» **DATA EXTRACT**
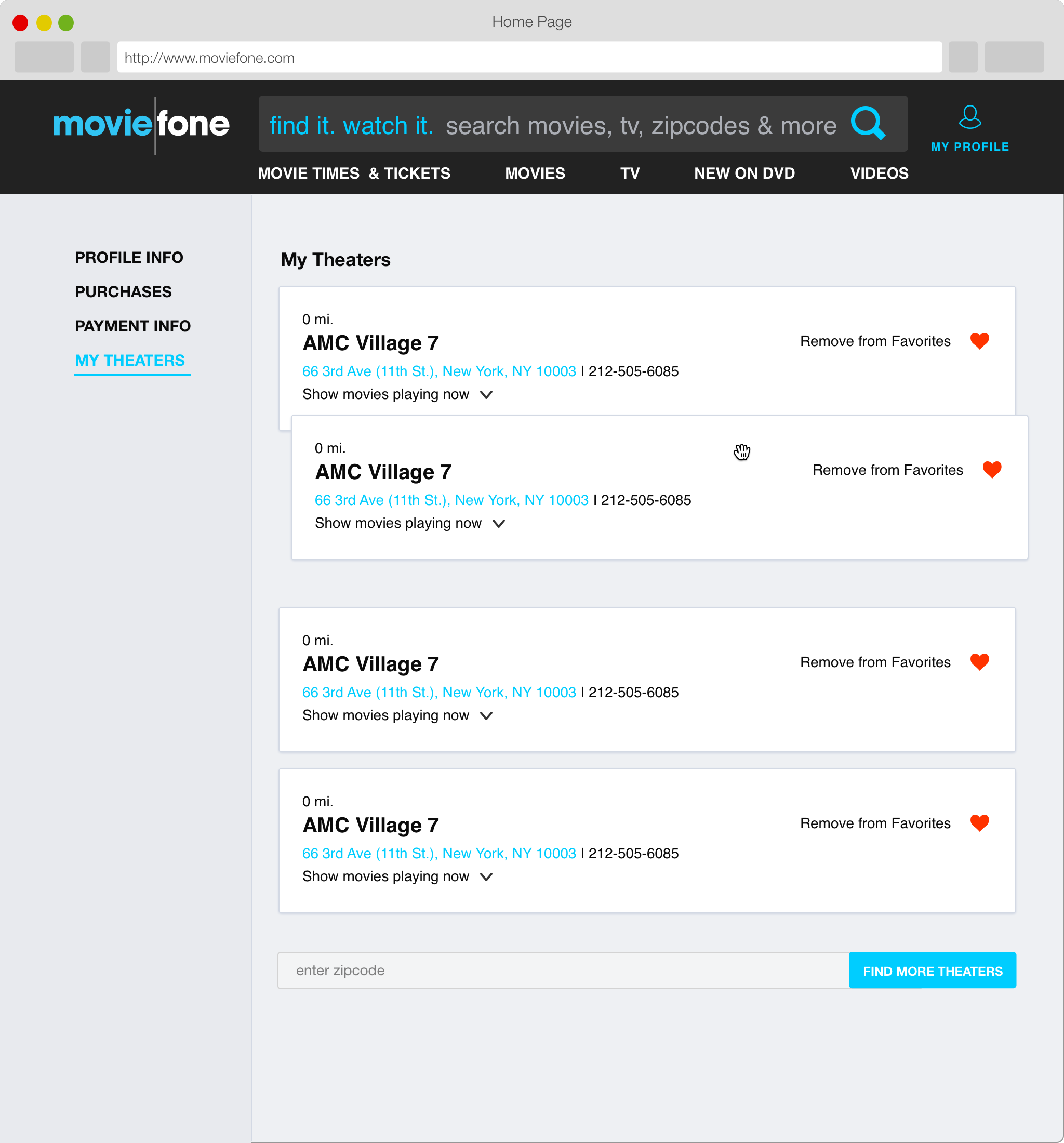
Task: Click the heart on the last theater card
Action: click(979, 823)
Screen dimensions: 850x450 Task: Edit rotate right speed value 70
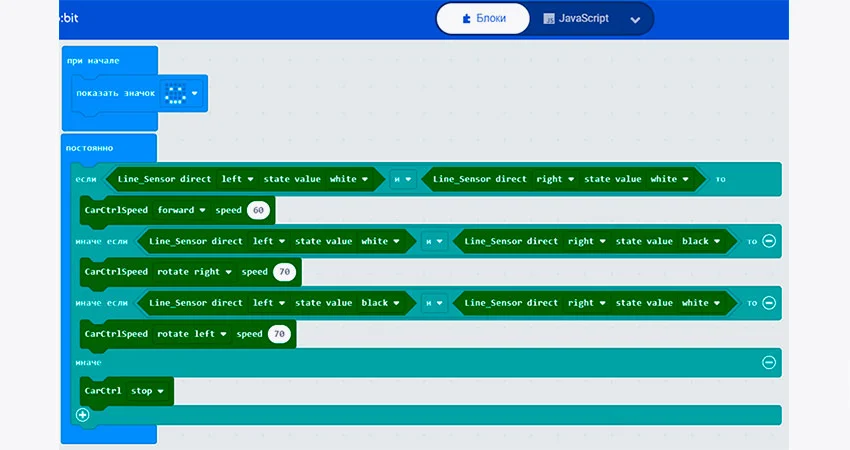coord(284,272)
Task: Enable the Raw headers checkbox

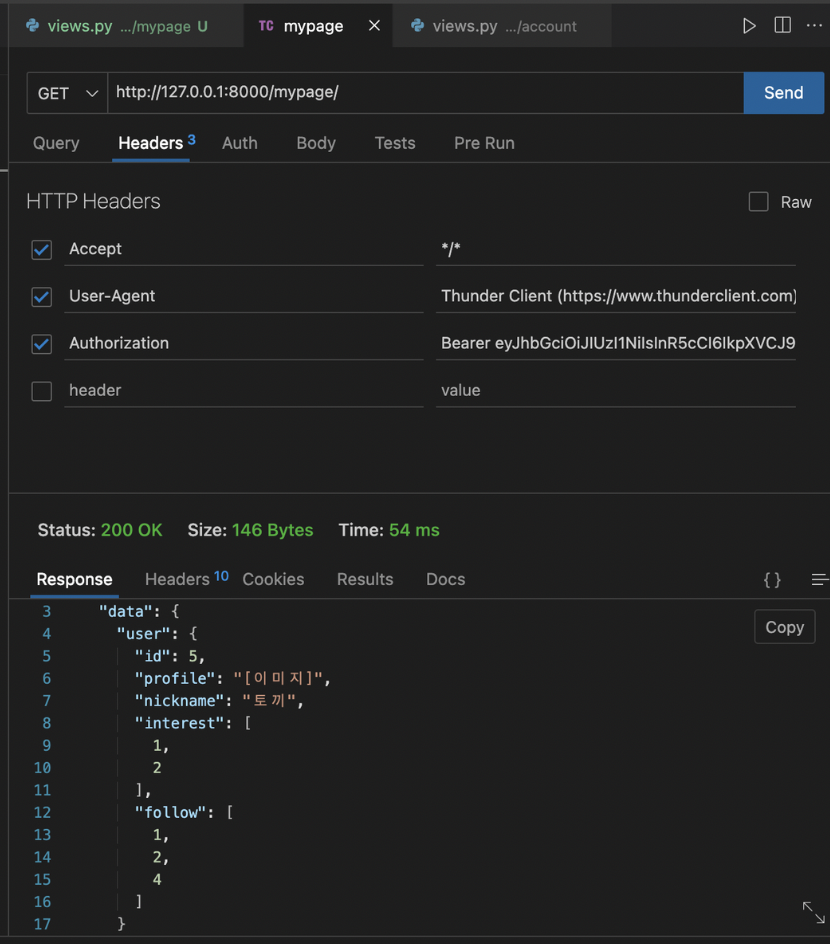Action: (759, 202)
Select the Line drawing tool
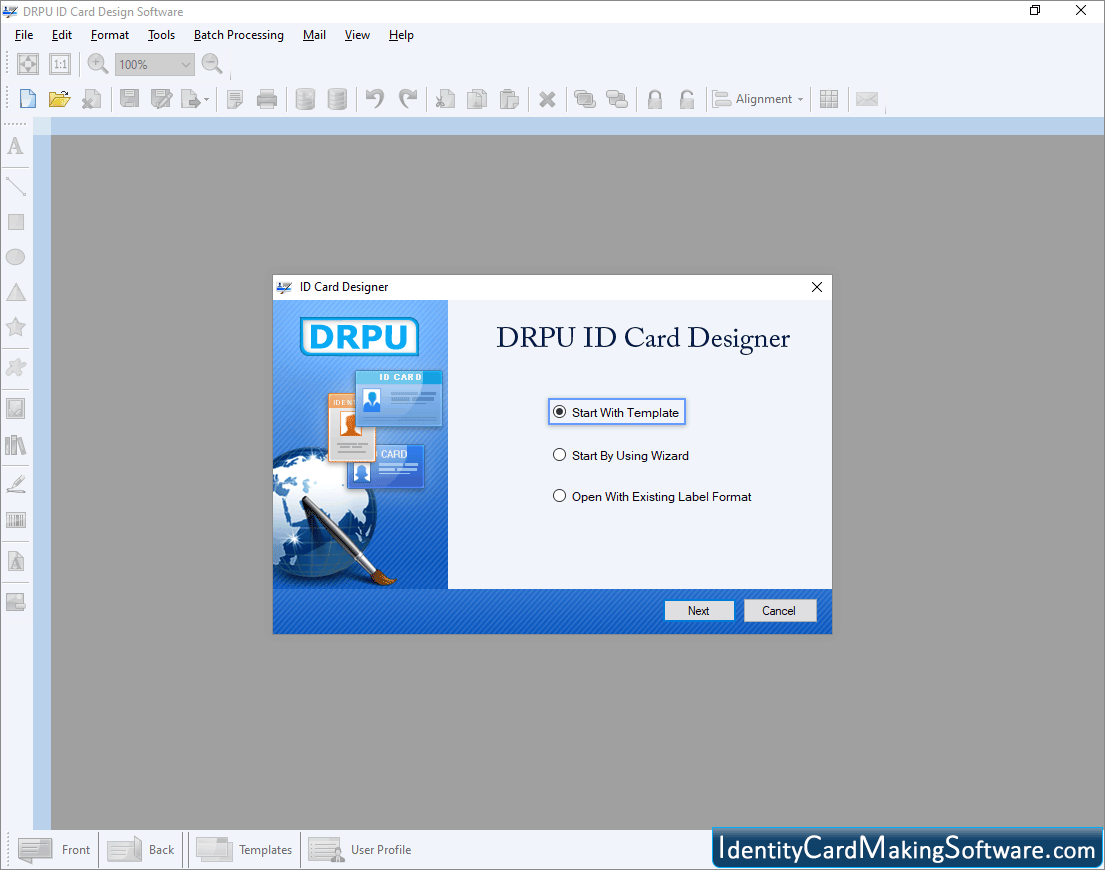The height and width of the screenshot is (870, 1105). [x=15, y=184]
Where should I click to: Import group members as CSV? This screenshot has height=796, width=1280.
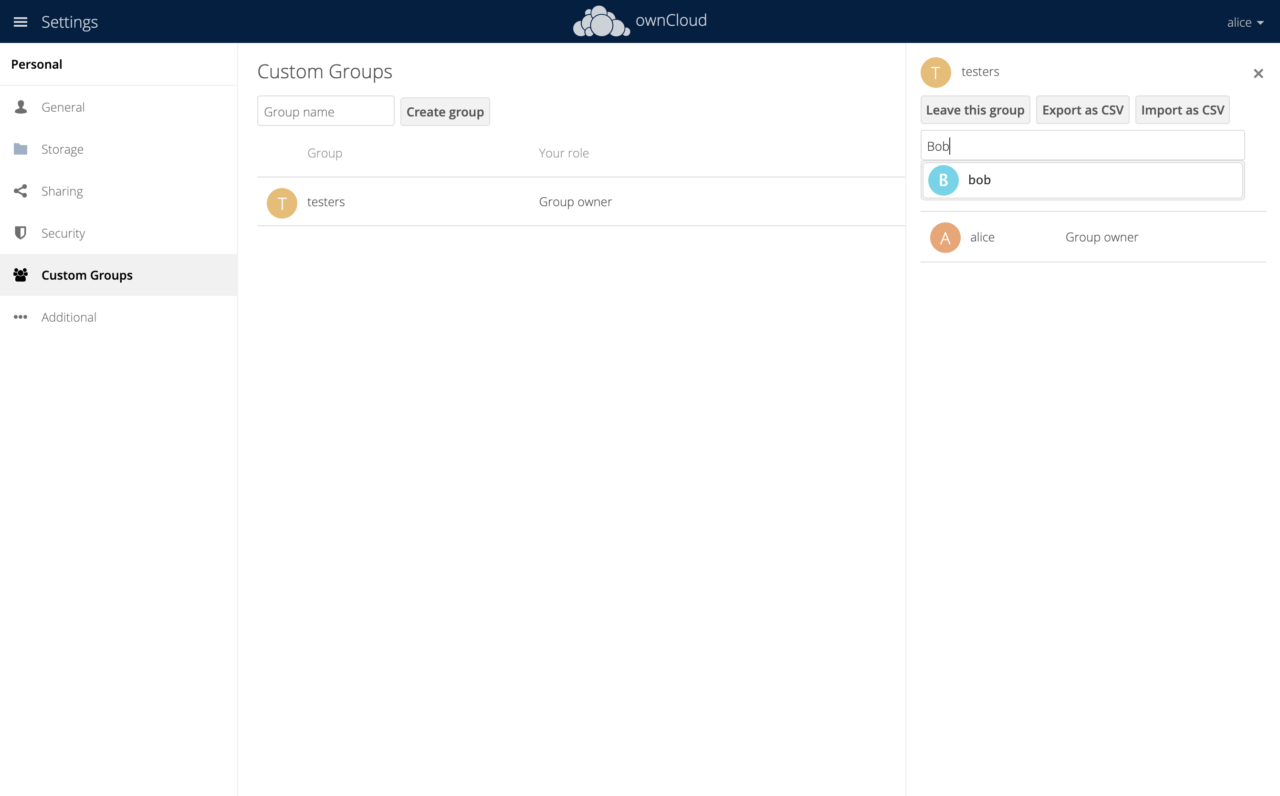coord(1182,109)
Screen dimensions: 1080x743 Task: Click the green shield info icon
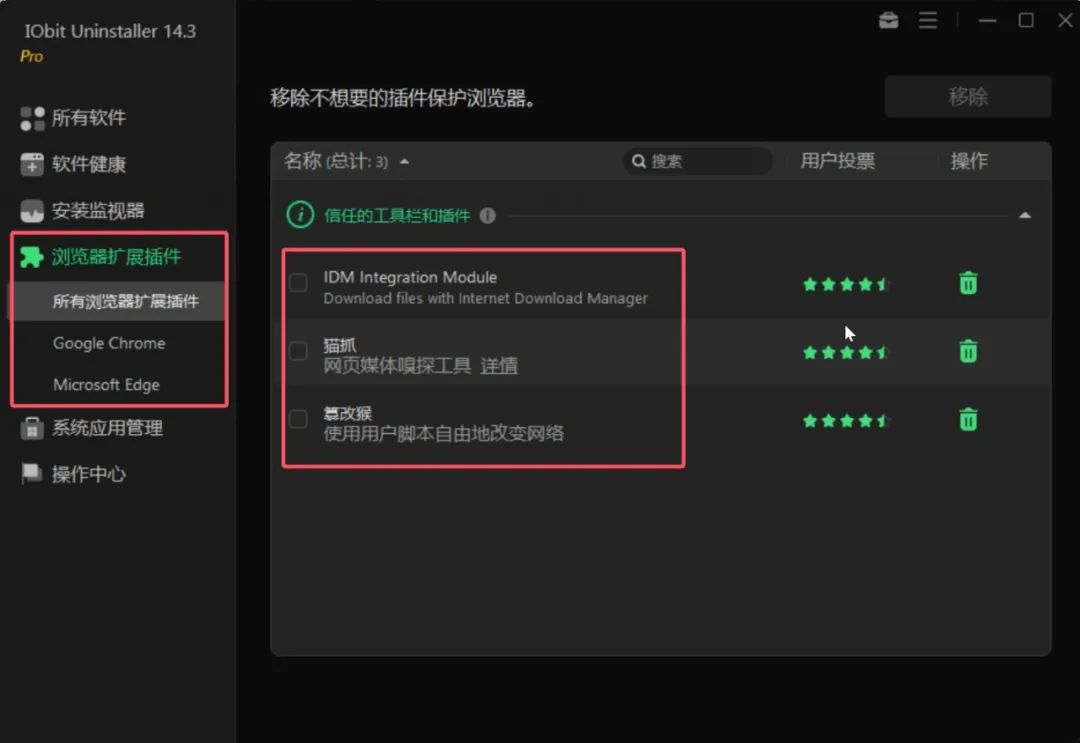[x=300, y=215]
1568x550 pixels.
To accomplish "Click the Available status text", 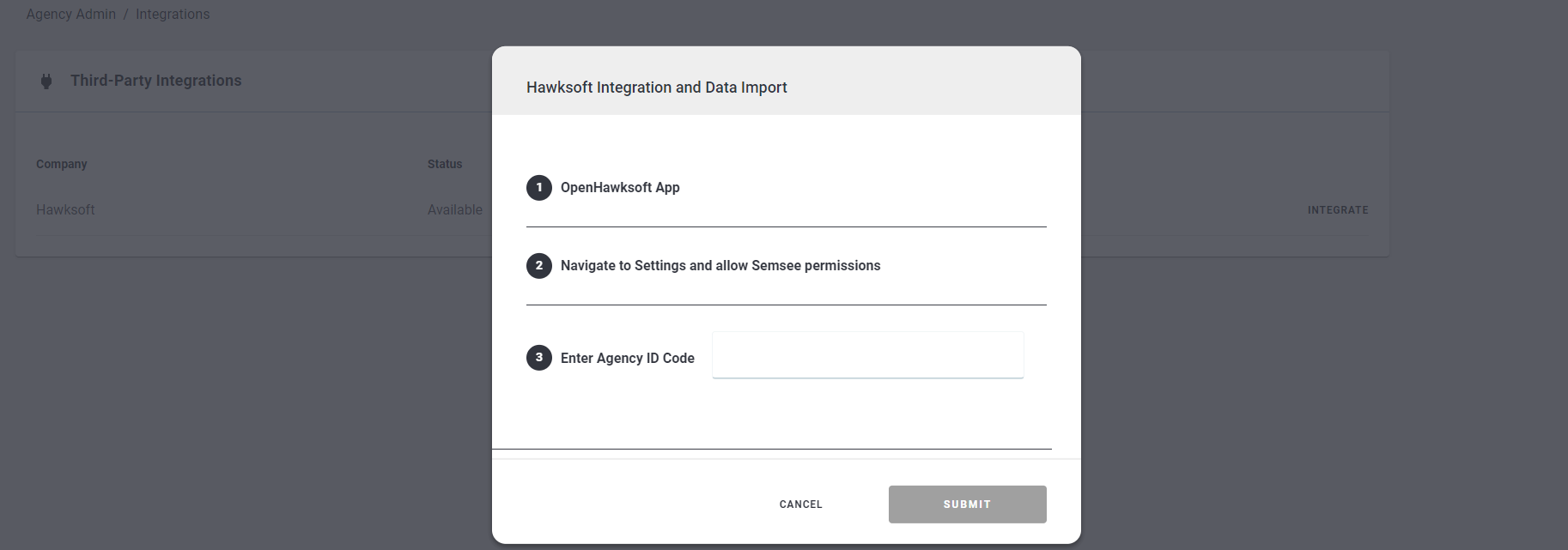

» **WHAT THIS TASK INVOLVES**
Copy out all the items with "Screen dimensions" swapped for "Screen size" everywhere and nothing else changed, leaving out the pictures.

» **OUTPUT FOR THIS TASK**
Task: Click the heart on the last theater card
Action: click(979, 823)
Screen size: 850x450 Task: Edit rotate right speed value 70
coord(284,272)
Task: Enable the Raw headers checkbox

Action: (759, 202)
Select the Line drawing tool
The height and width of the screenshot is (870, 1105). [x=15, y=184]
Where should I click to: Import group members as CSV? This screenshot has height=796, width=1280.
coord(1182,109)
Screen size: 1080x743 Task: Click the green shield info icon
[x=300, y=215]
1568x550 pixels.
To accomplish "Click the Available status text", 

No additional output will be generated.